Creo que es sobradamente conocido que a este humilde picateclas la navidad se la trae bastante al pairo. Es verdad que ya no me provoca quemaduras de tercer grado en mi alma negra, pero solo armado de un estoicismo cultivado a fuerza de renovaciones del carné de identidad, soy capaz de soportar las melosamente llamadas fechas entrañables. Que cada vez se prolongan más, por cierto: mes y medio hace desde que colocaron las baldas de los turrones y los mantecados en los supermercados y cuatro desde que se venden décimos o participaciones de la lotería del soniquete taladrante.
Y también hace ya unos días (o estamos en ello) de los encendidos de la iluminación navideña en nuestros pueblos y capitales. No hace falta decir que, con o sin pandemia, de un tiempo a esta parte se ha instalado una suerte de competición por tener un alumbrado más voltaico, más literalmente deslumbrante y, si se puede, más molón que el de los vecinos, con la incorporación de elementos de los de ¡oh, ah, uh! Seguro que hay mucho de ombliguismo paleto en la pelea a codazos para destacar en el número de bombillas o en lo original de los diseños, que en realidad, tiende a cero porque no pasamos de la estrellita, la velita o el arbolito. Sin embargo, no me pillarán en primera línea de diatriba en esta cuestión. Tengo asumido que hay una docena de buenos motivos para poner las luces y tratar, valga el juego de palabras, de que luzcan. Está la bendita y necesaria parte económica, porque va bien para los pequeños comercios, pero sobre todo, está lo más primario. A miles de mis congéneres las luces les suben el ánimo. No hay más que hablar.

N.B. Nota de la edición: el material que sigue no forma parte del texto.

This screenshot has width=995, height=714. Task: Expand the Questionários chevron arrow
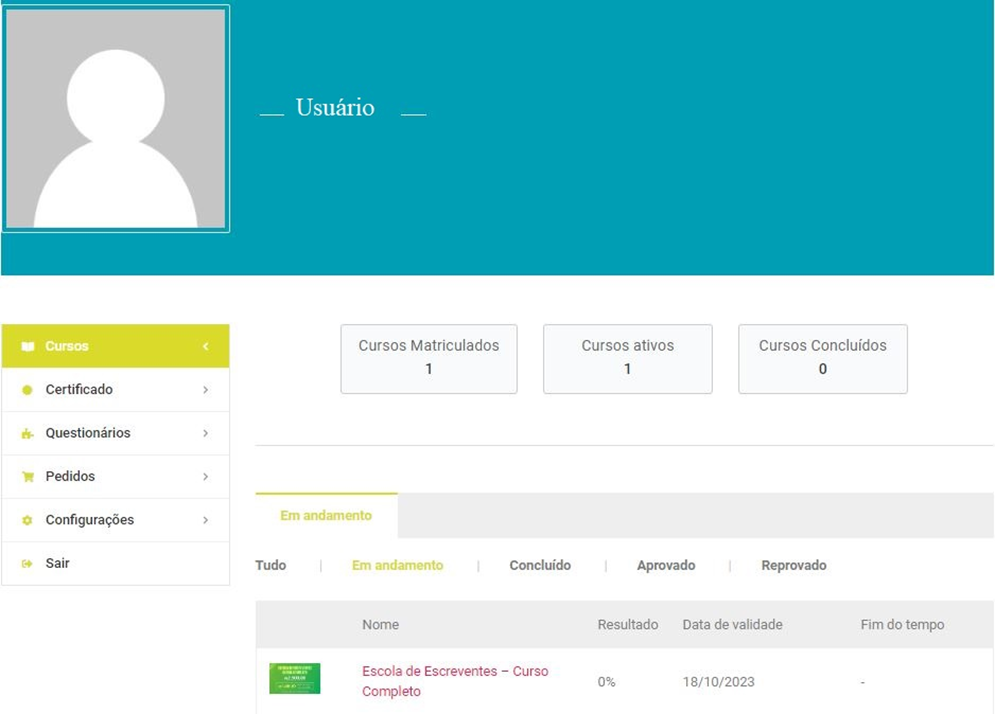click(205, 433)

Yo soy mas adorador de las tinieblas y por lo tanto no me gustan las luces, especialmente las navideñas, ni las belenes, especialmente la Esteban, ni los Villancicos, ni el Olentzero , Reyes Magos o Reyes Emeritos. No tengo espiritu navideño y me queda turron del duro desde 2007.
Les gusta sobre todo a los congéneres txikis. Ya hay suficientes cosas para estar en contra y mientras no nos las prohiban pues a ponerlas, con elegancia, sin horteradas y sin que los yonkis del selfie boquiabierto corten el paso al transporte público como pasó en Bilbao.

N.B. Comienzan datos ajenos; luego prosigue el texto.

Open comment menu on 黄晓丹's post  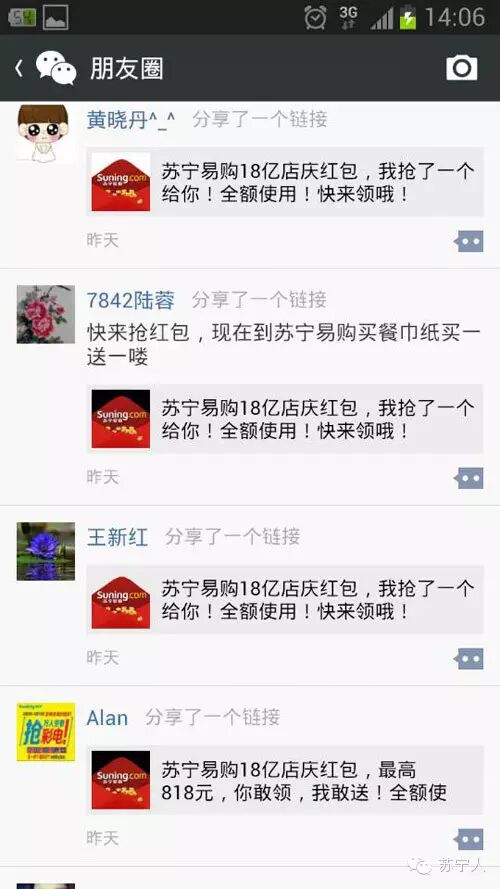(469, 241)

Sin duda han perdido su sentido religioso para una parte importante de la población (tampoco para toda) pero, personalmente, no sé si será por los recuerdos de la niñez, porque esa ilusión volvió en parte con los hijos pequeños o por el indudable arraigo que tienen dichas fiestas en nuestra historia y cultura a mi me resultan entrañables y las disfruto en forma de reuniones familiares, amigos etc. De hecho, hasta el año pasado y por la pandemia mantuvimos en la cuadrilla una cena con toda la prole (ya muy crecidita) a la que no faltaba absolutamente nadie de los mayores ni de la chavalada la noche de reyes. En cuanto a las luces pues son un acompañamiento más al ambiente navideño que, a poder ser, habría que mantener a mi parecer.

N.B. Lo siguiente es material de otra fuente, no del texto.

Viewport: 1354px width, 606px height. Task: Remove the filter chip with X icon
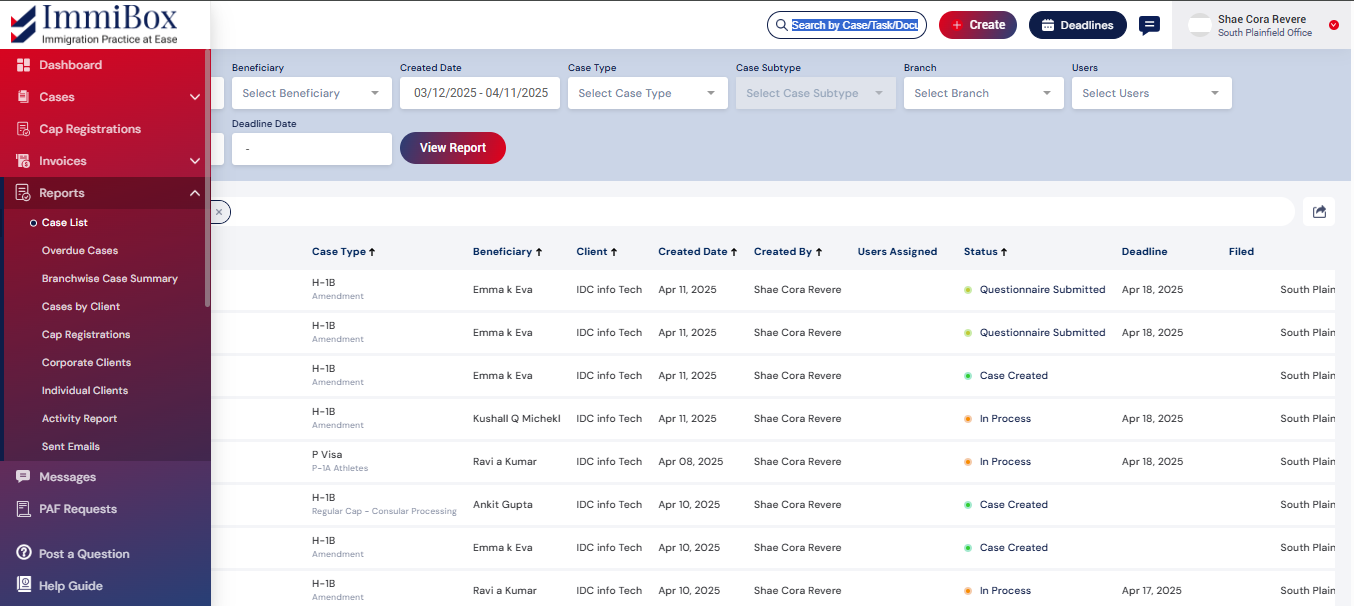[x=219, y=212]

Con la ambientacion navideña, cuyo objetivo principal es activar el comervio y por tanto el consumo, puede ocurrir como con los regalos, cuando el envoltorio es mas bonito y nos gusta mas que el propio regalo. O como cuando de una canción, nos gusta más la música que la letra. Pero allá cada uno con lo que prefiere. Y es que todo está bien, siempre que una cosa, como en este caso las «luces navideñas», nos nos dejen ver lo que de verdad se celebra.